А вместо его длинной лебединой шеи торчит маленький белый обрубок трубы. Вдруг из нее вырывается белый пух пара, и над поверхностью сонной Волги раздается резкий и протяжный крик, полный тоски и безысходного горя.

Я испуганно жмусь к матери и спрашиваю:

— Что это он кричит? Его купец подстрелил? Да?

Нет, мой дурачок, это он дает подходный свисток, чтобы на пристани приготовились к причалу.

— A-а, — тяну я уже сонным голосом, и неожиданно меня окутывает теплая мягкая пелена. Она задергивает глаза мутным полумраком, сваливает голову набок, отрывает меня от земли.

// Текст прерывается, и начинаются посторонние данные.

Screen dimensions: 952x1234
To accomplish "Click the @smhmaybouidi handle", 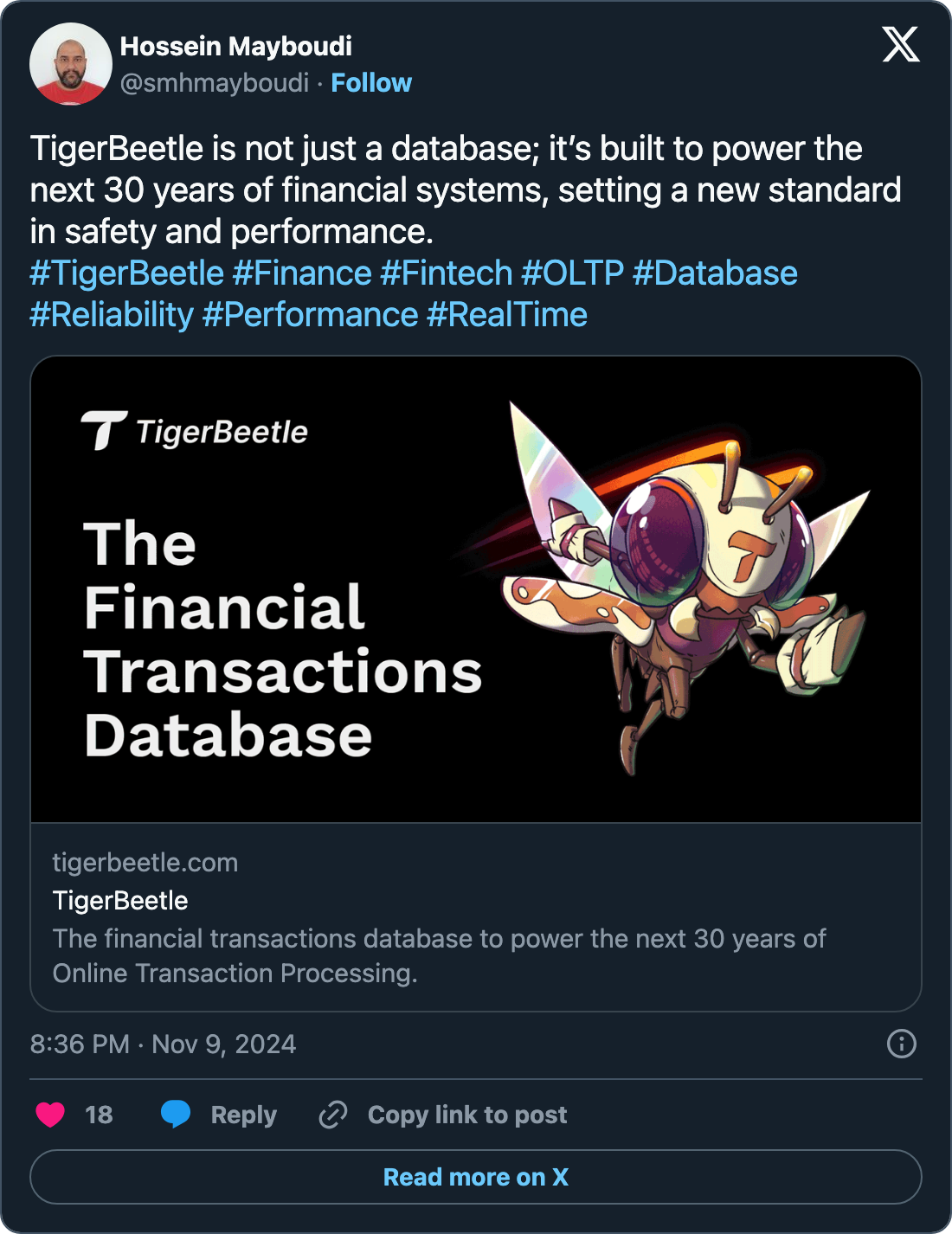I will point(214,83).
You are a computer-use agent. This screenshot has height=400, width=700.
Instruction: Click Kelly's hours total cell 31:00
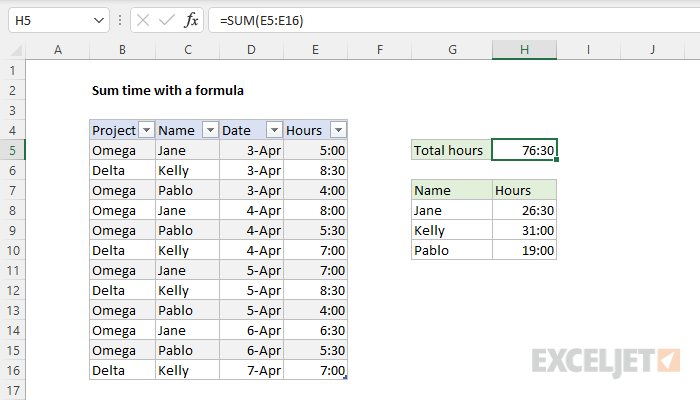[x=524, y=230]
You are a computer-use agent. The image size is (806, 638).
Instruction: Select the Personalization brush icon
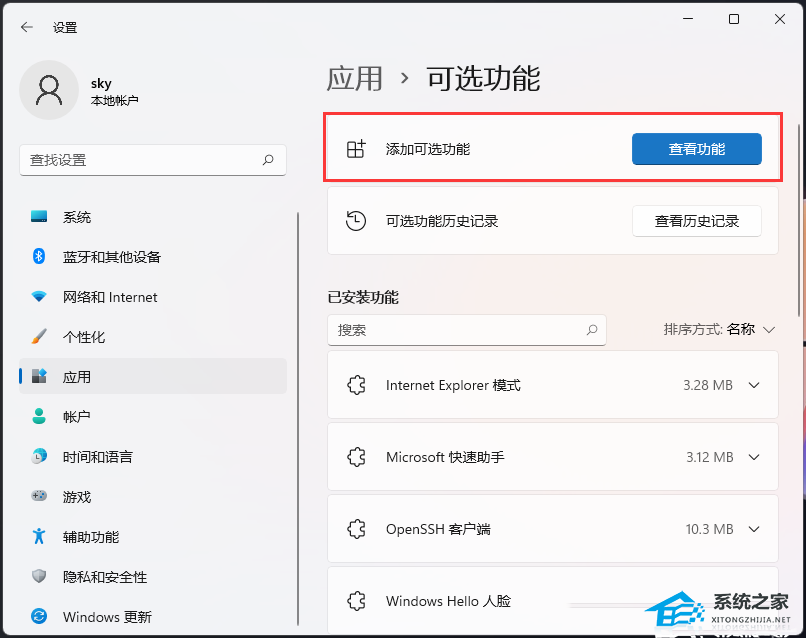click(37, 337)
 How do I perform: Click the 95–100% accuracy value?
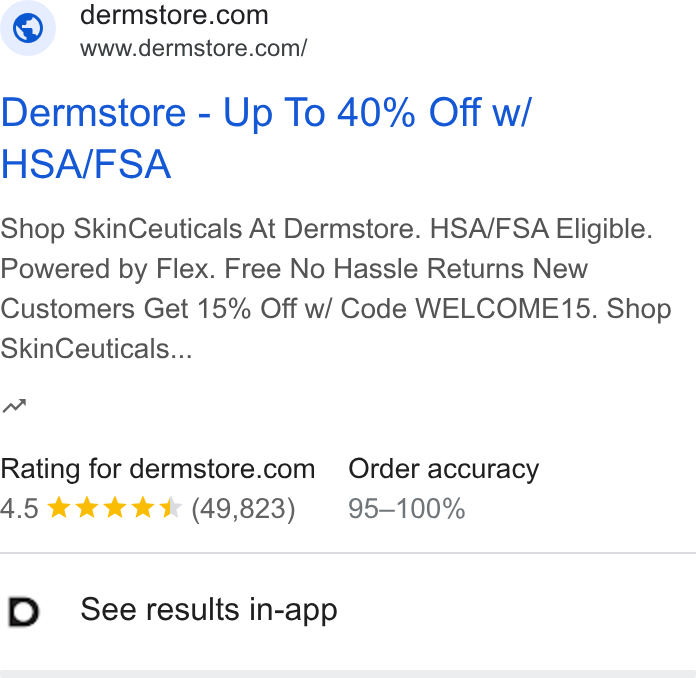[407, 509]
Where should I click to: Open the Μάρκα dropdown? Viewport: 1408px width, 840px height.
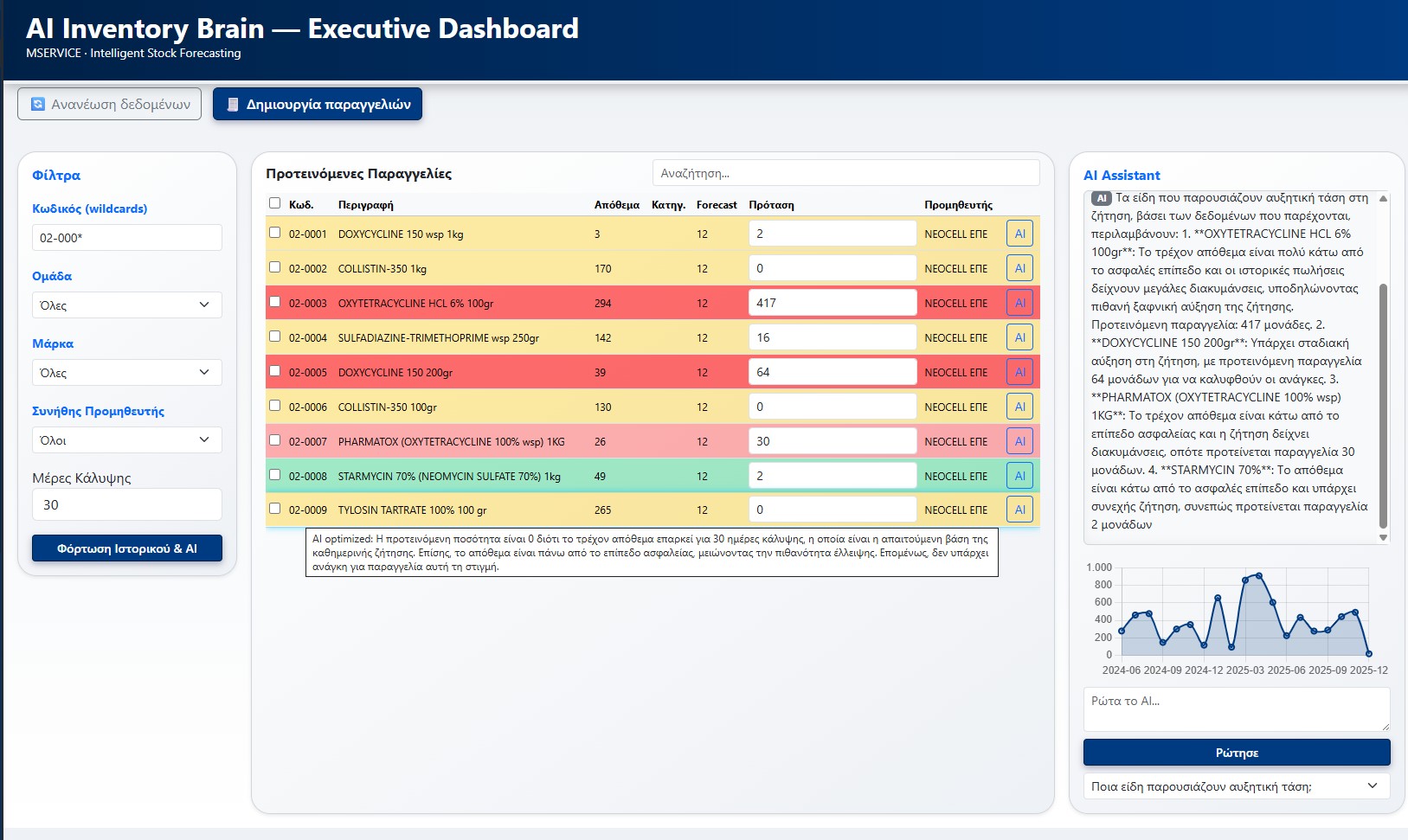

Я падаю головой матери на колени и слышу, как тихо звякают вязальные спицы и мать поет ту песню, горесть которой нельзя выразить ни на одном человеческом языке.

Сквозь сон я чувствую, как меня приподнимают и несут. Войдя в хату, мать кладет мое безжизненное тело на лохмотья, постланные на полу, которые служат нам, ребятишкам, постелью.

Проваливаясь в сонную пропасть, я слышу голос отца:

— Мать, ты с’ела хлеб?

— Нет, — отвечает она испуганно.

— Куда же он делся?

Перед моими ушами проходит маленькая сонная пауза. И мне кажется, что у нее длинные бархатные ресницы. Потом слышится голос матери:

— Не иначе, кошка с’ела.

И мать побив худую, отощавшую кошку, опять начинает песню, от которой дрожат губы.